Lines that include "account" make up the answer; copy all of them from the data below.

• _Input data_
== == ==
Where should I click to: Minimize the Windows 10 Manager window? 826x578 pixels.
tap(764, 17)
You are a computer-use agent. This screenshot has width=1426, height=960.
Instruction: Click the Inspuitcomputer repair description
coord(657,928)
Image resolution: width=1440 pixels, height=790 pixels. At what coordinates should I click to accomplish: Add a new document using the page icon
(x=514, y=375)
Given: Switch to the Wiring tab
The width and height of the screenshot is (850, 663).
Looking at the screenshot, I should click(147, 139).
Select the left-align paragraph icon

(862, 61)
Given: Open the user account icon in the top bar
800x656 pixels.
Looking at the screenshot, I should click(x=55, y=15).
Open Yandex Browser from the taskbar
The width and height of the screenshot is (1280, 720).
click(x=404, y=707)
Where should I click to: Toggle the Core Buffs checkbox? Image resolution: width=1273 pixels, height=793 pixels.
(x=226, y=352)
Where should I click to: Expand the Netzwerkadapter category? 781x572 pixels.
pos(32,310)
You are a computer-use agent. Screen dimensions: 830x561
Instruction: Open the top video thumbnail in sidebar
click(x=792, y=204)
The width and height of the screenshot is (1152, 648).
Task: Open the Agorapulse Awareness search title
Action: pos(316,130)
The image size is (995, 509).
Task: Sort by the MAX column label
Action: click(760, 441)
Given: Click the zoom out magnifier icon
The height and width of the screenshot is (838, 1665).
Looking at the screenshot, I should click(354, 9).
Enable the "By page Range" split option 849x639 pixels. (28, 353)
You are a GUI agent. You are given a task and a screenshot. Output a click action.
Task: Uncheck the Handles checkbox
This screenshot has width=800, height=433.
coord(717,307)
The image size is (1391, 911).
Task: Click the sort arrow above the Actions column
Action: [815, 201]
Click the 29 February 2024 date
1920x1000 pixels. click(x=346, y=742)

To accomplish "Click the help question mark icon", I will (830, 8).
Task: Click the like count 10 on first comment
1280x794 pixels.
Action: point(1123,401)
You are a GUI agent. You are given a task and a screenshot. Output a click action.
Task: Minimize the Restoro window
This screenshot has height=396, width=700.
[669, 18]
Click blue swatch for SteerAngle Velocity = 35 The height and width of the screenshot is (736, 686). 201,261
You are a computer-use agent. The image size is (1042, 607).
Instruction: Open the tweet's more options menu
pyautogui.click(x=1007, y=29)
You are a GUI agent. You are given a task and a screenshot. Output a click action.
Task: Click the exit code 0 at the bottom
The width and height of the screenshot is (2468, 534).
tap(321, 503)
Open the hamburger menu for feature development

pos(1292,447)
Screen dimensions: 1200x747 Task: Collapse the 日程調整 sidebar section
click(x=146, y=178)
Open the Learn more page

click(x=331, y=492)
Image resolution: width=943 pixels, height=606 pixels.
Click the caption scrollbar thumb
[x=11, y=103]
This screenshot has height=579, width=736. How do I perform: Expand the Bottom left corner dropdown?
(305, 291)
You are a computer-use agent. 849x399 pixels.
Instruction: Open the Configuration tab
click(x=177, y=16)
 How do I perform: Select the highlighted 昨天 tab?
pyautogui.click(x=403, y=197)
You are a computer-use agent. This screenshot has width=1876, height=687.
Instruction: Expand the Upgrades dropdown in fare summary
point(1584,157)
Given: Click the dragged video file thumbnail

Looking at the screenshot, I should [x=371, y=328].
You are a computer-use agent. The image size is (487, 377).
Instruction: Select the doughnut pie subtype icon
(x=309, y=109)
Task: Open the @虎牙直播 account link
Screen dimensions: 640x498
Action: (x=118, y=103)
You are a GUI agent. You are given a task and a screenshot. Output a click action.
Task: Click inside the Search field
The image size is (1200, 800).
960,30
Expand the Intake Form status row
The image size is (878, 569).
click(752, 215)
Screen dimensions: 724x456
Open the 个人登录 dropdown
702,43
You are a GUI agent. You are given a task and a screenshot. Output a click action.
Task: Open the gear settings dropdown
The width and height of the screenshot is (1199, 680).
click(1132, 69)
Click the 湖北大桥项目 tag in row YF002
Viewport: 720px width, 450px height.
== == ==
• _Result_
Given: Open the user account icon in the top bar
Task: Open the @虎牙直播 account link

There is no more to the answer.